» **Source extract**:

--- begin ---

Instead of the torture of believing behavior change is quick, or worse, accomplished through willpower of your own, perhaps evaluate your ‘diata’. You may find this awareness alone to be a subtle and potent practice. When we face up to the fact that we are our diet, care for that diet becomes more immediate, realistic, urgent, and natural.

Ongoing evaluation, when done honestly, is both challenging and profoundly powerful.


1.2. Follow the Chains Backwards

When observing any facet of your life, try to follow the causal chains backward.

This practice can dig into something as simple as the 'why' of what you had for dinner last night or your entire existence.

Let's examine the latter with an illustration. 

Your parents both lived complex lives, interacting with and being attracted to many other humans along their way. Eventually, they met. In one very pivotal moment of their togetherness, your entire existence was conceived. (This is explored further in Section 2.5) But is this where it all started? What about all the innumerable links that brought your parents together? And what about their parents? What about the (at least) 8,000 couples of your ancestors that had to get lucky around 400 years ago, setting off the hundreds of lines of generational cascade culminating in your very existence now?

You reading this sentence is incomprehensibly improbable.


1.3. Bring It Down From the Clouds

There is nothing 'fantastical' or 'up in the sky' about Causalism. It is not weighed down by history and rituals. There is no suspension of reason. In fact, Causalism requires a serious and humble reasoning with its implications: 'What if existence, particularly my existence, really is causally determined? What if I have absolutely no free will?' 

Instead of claiming, 'This is the nature of reality!' or 'This is what you must believe is happening up in the clouds!', we ask: if we believe Causalism to be true, then what?

It is a belief-based prompt, not a fact-based conclusion. A beginning, not an end.

(See more in Section 2.6)


1.4. Daily Memento

Consider doing or having something that keeps the two commitments centered in your mind.

1. Work to replace our default belief in free will with Causalism as the lens to view ourselves, others, and all of existence.

2. Commit solely to emotional and soulful harmonization with reality as it is – not material gain, escape, or status-seeking.

Some set a daily alarm, while others keep an object by their nightstand. Some journal at fixed intervals. The memento can be anything that reliably makes the two commitments present.

This is incredibly simple and incredibly hard.


1.5. Focused Reflection

It is often in the silence of contemplation that we can find the shortest distance between cause and effect within. In such a mode, one can contemplate the causes that brought them to that very state of focused reflection. Going inwards, we can get close to the roots.

--- end ---

» **Recorded data**:

--- begin ---

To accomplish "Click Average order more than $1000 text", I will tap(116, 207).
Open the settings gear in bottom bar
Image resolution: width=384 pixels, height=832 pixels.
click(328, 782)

--- end ---

» **The tasks**:
**A)** Using the Causalism passage, answer each question on its own line, marked (i), (ii), (iii):
(i) Under "Follow the Chains Backwards," at least how many couples of ancestors from around 400 years ago are said to have led to the reader's existence?
(ii) Under "Bring It Down From the Clouds," what does the passage call Causalism in place of a fact-based conclusion?
(iii) Under "Daily Memento," what three ways of keeping the two commitments in mind are mentioned?
**B)** Carry on the Causalism passage, beginning right after the sentence "Going inwards, we can get close to the roots."
The material that comes after the Causalism passage plays no part in the tasks.

» **Answers per task**:
**A)**
(i) At least 8,000 couples.
(ii) A belief-based prompt.
(iii) Setting a daily alarm, keeping an object by the nightstand, and journaling at fixed intervals.

**B)**
Such reflection is not a time to 'ask' for anything or 'try' to change. Only to observe the causes that one's life is comprised of. In this deep inner mode, our selves and problems are put in the context of the larger life we inhabit. In this stillness, we subtly observe the reality of our lives as it is. This experience is fertile ground. Contemplation can indirectly sow the seeds of future actions.

Various wisdom traditions refer to this reflective state of contemplation as prayer.


1.6 Doing Good

Socrates claimed, in a variety of ways, that "to know the good is to do the good."

Awareness of how various inputs, or causes, create our life (as outlined in Section 1.1), one might seek out moral learning more frequently. This can be through conversations, reflections, readings, or lectures. Moral substance and beauty can be found in many of humanity's great wisdom traditions and philosophies. These are all more available than ever.

Steeping oneself in moral learning can change the world. To act with goodness, sustainably and authentically, is not an act of free will but an inevitable outcome of who one has become. We become the inputs we are surrounded by (Section 1.1). With this knowledge, one may be drawn to steep themselves in inputs. Ideally, inputs that help them to be the good they seek, and therefore to do it by default.


1.7 Listen to Language

When listening to language, one can hear how free will unthinkingly pervades daily life. Listen for the words 'decide,' 'choose,' and others that convey a belief in free will.

In language, we see clearly the default submission to the belief in free will. Further, we can see how quickly and unthinkingly this belief is held – and the problems it can cause for those who hold it. More often than not, the language of free will is used around self-justifying, troubling, or negative situations.


2.1. Compassion

When something or someone gets in our way, physically or emotionally, an automatic reaction is anger. This has its roots in evolution.

However, from a Causalistic viewpoint, you and everyone else are doing the exact and only actions possible given the entirety of circumstance. Sometimes the result is horrid, and sometimes profoundly beautiful, but everywhere and in every instance it is the only outcome of reality.

When the above belief becomes true for an individual, the world changes as compassion is cultivated for others and oneself.

(See Section 3.3)


2.2. You Did It

Though we renounce the illusion of free will, this does not include renouncing culpability for wrongdoings. For when a wrong is committed, it is still us who brought it to fruition, even though it is inevitable given all of history’s previous causes.

In this Causalistic framework, all of the consequential moral justifications for punishment still apply. Punishment is due to the instrument of the wrong and serves as an example (a deterring cause) dissuading others from similar activity.


2.3. Beliefs vs. Facts

There is a critical distinction between matters of belief and matters of fact. When matters of belief are confused for those of fact, great turmoil can occur. This is a tragic confusion as differences in belief are not only natural, but necessary for collective human flourishing. Without this capacity for difference life itself can be corrupted. Differences of belief, within reason, should be honored. Not tarnished and mistaken as fact. ‘Differences of fact’ is an oxymoron.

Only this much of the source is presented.